With just a week left until the launch of Call of Duty: Advanced Warfare and all of the bad publicity the last Call of Duty got from the release of the game, Advanced Warfare had one choice, and one choice only: Be Different. What was regarded as one of the worst games in the series, right up there (or should we say down there) with Modern Warfare 3 and Black Ops, Call of Duty Ghosts fell apart under the pressure that it was challenged with to find success critically and capitalize on both a former and next generation set of consoles. After a $1 Billion Dollar payday upon release, however, things went nothing but grim from there. Ghosts not only received some of the lowest review scores in the series history, it dropped 19% in sales versus the same year-to-year comparison again Black Ops II, but on top of that has ravaged per-order sales of Advanced Warfare.
With expectations for the next iteration in the series projected as much as 40% less than that of Ghosts, Advanced Warfare, starring a new head studio in charge of producing the game is pulling out all the stops. While they couldn’t have projected the turbulent waters ahead, and started development of the game well before that could have been projected, it’s a good thing that the recipe was hit with a little spice. It’s not unprecedented, had we not seen a change, that we may not even have a yearly Call of Duty title this go-around.
It has been documented that the game features Exosuits, changes to the customization, and new abilities in the game; those represent just the beginning of what must prove to be a different title than what we have come to expect. First and foremost, finding ways to get people to care about the single player is essential to the success of the title. Kevin Spacey has been added to the title playing the President of the United States, a political roll he adheres well to after his time with House of Cards, to give a big name to bring interest. One of the biggest comparisons, from the single player, comes from Black Ops II as Advanced Warfare is predicated on a futuristic story. The good news, is that Black Ops II garnered some of the best single-player reviews of the entire series. The bad, that’s a lot to live up to.

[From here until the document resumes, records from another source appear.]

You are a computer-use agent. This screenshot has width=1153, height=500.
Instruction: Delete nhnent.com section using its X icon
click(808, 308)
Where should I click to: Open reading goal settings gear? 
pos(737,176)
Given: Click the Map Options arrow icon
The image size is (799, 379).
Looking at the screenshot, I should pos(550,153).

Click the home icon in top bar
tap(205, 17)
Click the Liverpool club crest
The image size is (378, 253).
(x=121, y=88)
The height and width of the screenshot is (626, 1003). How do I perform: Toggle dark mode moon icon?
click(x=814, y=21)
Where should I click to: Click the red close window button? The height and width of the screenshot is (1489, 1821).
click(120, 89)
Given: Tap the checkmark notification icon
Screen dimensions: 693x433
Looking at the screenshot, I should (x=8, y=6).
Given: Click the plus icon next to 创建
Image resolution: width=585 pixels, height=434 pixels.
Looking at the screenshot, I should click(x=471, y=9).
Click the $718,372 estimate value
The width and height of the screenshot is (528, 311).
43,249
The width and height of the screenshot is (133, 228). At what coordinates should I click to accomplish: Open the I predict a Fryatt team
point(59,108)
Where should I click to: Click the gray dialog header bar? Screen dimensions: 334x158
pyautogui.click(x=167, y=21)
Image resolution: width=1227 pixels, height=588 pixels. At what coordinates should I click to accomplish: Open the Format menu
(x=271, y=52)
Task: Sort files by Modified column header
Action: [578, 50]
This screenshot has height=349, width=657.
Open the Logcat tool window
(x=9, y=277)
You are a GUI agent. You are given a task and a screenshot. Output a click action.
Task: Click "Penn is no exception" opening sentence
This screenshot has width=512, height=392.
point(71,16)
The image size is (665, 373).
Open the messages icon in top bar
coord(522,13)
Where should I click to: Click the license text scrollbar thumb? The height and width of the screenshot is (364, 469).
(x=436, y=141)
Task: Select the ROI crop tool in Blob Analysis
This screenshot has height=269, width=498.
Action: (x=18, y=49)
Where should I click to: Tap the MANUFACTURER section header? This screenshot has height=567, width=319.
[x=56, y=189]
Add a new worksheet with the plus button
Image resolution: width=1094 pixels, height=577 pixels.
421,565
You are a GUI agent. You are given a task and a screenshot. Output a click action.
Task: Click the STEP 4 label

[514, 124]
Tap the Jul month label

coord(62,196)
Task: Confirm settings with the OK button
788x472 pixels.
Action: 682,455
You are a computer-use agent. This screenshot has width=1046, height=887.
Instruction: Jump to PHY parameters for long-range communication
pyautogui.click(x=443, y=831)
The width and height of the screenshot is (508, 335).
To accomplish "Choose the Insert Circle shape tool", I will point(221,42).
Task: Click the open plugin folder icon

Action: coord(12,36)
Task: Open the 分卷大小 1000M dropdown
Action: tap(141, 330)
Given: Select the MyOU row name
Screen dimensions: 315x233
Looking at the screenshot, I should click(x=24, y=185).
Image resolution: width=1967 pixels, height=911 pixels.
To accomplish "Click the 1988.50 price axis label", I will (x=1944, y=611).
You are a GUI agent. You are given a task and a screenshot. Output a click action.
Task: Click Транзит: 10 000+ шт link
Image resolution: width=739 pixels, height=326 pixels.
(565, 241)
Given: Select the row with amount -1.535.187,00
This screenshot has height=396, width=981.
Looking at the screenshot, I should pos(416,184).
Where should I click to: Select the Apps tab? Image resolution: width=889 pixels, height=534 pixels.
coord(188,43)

Moving to the multiplayer, Advanced Warfare must gain traction again as the go-to first person shooter on the market. Ghosts crushed the hopes and dreams of many with unbalanced maps and poor design which frustrated to the point that the game has one of the weakest online player bases of the series. With a bevy of new options Sledgehammer knew that something had to give. Either this was going to be the same Call of Duty that we’ve seen for the last 10 years, or it was going to be a new direction for the video game juggernaut.
Advanced Warfare could have stuck to the same model, but breaking that may be the best thing for a series in desperate need of a kick-start. It will be up to the game to gain back the loyal followers. This isn’t a given for Advanced Warfighter to succeed; it is something it must work for. The upcoming launch lineup proves so, with the likes of Sunset Overdrive, Assassin’s Creed Unity, Halo: The Master Chief Collection, Far Cry 4, among others all coming out, hurt the chances of Advance Warfighter being as mighty as it once was. Especially with the later three listed having such solid multiplayer experiences that are gaining more and more notoriety with each passing entry.
There are some great things about Call of Duty that fans hope never change, but with Ghosts enough changed that there was not a choice but to retool the game with something that COD fans have never seen before. If any game can overcome the odds, it’s Call of Duty. It may be down some fans, but it wont take an absorbent amount to pull fans back either. With Halo, especially, the game has its hands full to make things right. In one week, Advanced Warfare must be just that… Advanced over the rest of the competition and shake the horrid taste left by its predecessor.